2019/07/24 19:16:45 [warn] 51957#51957: *22640 [client 127.0.0.1] ModSecurity: Access denied with code 403 (phase 2). Matched "Operator PmFromFile' with parameter lfi-os-files.data' against variable ARGS_NAMES:json.profile.array_0' (Value: json.profile.array_0' ) [file "/etc/yottaa-nginx/modsecurity.d//site.d/www_website_com/../crs3.0.2/REQUEST-930-APPLICATION-ATTACK-LFI.conf"] [line "9"] [id "930120"] [rev "4"] [msg "OS File Access Attempt"] [data "Matched Data: .profile found within ARGS_NAMES:json.profile.array_0: json.profile.array_0"] [severity "2"] [ver "OWASP_CRS/3.0.0"] [maturity "9"] [accuracy "9"] [tag "application-multi"] [tag "language-multi"] [tag "platform-multi"] [tag "attack-lfi"] [tag "OWASP_CRS"] [tag "OWASP_CRS/WEB_ATTACK/FILE_INJECTION"] [tag "WASCTC/WASC-33"] [tag "OWASP_TOP_10/A4"] [tag "PCI/6.5.4"] [hostname "127.0.0.1"] [uri "/www_website_com"] [unique_id "15639958055.218714"] [ref "o4,8v0,20t:utf8toUnicode,t:urlDecodeUni,t:normalizePathWin,t:lowercaseo4,8v0,20t:utf8toUnicode,t:urlDecodeUni,t:normalizePathWin,t:lowercaseo4,8v0,20t:utf8toUnicode,t:urlDecodeUni,t:normalizePathWin,t (10 characters omitted)"], client: 127.0.0.1, server: _, request: "POST /www_website_com HTTP/1.1", host: "localhost:8080"

Use the curl command below, MS3 will block, MS2 will not.
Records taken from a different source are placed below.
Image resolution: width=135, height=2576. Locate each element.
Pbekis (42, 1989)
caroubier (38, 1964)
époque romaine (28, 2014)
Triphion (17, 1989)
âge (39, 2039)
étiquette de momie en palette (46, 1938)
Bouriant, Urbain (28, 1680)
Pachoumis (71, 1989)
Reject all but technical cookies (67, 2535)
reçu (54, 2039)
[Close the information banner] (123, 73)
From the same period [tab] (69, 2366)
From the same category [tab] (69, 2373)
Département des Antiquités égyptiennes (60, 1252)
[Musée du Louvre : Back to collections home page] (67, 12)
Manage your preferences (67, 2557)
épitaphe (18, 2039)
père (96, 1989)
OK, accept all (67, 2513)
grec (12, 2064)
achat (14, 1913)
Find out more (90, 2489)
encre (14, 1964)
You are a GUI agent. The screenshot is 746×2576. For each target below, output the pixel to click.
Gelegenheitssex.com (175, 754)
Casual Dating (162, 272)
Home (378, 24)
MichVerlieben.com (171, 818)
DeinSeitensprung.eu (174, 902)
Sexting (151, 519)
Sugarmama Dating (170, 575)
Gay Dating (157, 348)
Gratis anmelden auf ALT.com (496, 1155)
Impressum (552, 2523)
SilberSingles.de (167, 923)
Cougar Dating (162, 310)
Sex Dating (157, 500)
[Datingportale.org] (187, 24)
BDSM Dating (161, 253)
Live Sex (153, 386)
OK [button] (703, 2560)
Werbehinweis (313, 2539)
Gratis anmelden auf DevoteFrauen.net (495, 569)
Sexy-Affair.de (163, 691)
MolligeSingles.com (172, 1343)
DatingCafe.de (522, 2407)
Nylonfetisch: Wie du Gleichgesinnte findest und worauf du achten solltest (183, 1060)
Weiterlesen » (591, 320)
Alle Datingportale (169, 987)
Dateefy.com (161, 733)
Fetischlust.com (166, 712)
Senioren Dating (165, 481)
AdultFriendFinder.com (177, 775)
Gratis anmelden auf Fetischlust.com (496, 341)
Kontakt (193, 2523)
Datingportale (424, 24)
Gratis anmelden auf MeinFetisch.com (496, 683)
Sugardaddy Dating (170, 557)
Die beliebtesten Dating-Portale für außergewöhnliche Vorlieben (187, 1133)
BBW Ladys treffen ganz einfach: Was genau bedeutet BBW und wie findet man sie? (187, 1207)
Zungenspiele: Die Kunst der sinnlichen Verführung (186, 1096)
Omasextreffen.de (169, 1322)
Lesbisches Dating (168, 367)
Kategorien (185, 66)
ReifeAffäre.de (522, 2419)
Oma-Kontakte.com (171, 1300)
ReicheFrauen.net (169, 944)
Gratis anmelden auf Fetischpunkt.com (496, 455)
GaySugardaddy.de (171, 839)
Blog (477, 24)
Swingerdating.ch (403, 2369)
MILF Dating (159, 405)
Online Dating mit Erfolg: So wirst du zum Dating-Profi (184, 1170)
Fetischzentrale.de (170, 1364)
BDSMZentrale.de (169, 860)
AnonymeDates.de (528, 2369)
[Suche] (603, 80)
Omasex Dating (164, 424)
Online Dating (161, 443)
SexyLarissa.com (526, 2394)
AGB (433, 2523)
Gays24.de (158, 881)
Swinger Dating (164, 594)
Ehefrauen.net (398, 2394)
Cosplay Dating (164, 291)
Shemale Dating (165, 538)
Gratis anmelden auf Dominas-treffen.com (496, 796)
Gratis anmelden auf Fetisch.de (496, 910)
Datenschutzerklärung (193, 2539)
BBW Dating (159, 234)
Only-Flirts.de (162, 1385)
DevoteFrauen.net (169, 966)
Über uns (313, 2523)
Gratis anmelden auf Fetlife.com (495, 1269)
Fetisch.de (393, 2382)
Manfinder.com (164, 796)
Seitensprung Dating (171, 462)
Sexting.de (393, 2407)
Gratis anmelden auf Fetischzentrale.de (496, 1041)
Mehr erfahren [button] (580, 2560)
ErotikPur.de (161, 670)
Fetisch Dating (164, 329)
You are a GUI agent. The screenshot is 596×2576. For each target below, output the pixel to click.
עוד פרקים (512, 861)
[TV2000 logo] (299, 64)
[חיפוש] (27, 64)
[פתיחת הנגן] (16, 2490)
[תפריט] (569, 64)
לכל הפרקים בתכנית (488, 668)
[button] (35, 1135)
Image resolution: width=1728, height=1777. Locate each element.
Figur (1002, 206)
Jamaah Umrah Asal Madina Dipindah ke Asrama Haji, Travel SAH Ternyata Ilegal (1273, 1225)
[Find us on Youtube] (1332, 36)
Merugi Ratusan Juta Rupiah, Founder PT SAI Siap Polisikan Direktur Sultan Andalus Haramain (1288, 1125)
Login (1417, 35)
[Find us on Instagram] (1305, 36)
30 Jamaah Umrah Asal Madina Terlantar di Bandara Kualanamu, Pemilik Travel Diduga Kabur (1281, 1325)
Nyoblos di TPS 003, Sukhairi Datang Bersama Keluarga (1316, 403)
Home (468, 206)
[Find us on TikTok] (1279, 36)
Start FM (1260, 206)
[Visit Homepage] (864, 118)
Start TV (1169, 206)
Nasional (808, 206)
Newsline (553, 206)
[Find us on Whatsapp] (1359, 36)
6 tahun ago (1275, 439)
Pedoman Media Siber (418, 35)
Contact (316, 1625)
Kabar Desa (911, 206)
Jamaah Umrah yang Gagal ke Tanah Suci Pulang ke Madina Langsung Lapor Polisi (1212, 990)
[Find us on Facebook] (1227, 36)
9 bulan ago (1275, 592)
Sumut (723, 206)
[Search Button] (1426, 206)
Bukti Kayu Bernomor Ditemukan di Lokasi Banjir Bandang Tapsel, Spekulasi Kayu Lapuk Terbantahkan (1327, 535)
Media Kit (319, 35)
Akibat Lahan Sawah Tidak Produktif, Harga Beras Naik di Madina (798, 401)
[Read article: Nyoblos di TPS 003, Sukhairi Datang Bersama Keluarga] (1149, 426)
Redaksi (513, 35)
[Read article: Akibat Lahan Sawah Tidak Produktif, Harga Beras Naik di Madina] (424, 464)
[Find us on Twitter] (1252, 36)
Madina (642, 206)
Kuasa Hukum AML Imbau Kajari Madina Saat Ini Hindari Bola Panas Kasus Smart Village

If you change "profile" to ".profile" in the curl command JSON, MS2 will then correctly block.

To Reproduce

notice the "profile" string in the JSON:

curl --header "Content-Type: application/json" --request POST --data '{"profile":["JimmyJohn","","99999999999"],"shippingAddress":["800 main street","United States of America","99999","Waltham","MA","Residential","",""],"validate":false,"addressId":""}' http://localhost:8080/www_website_com

Expected behavior

I expected MS3 to allow this HTTP POST (as MS2 does).

Server (please complete the following information):
ModSecurity v3.0.3 commit 6ab464a
nginx version: openresty/1.13.6.2
ModSecurity-nginx-1.0.0
CentOS Linux release 7.3.1611 (Core) kernel: 3.10.0-514.16.1.el7.x86_64

Rule Set (please complete the following information):
OWASP CRS 3.0.2

Additional context

[airween]

I think the bad news is that this behavior is by design - see this comment under the #1576 (but I don't think that was the intention).

The keys of values under the profile key in your JSON array will renamed to json.profile.array_0, json.profile.array_1, ..., as you can see in your pasted log line. So, the .profile pattern matches with these keys - that's why the request is false positive.

More bad news that this issue could occur not just with the @pmf, but with all operator which checks the pattern matches, eg. @rx array, @beginsWith json, @contains .array, and so on.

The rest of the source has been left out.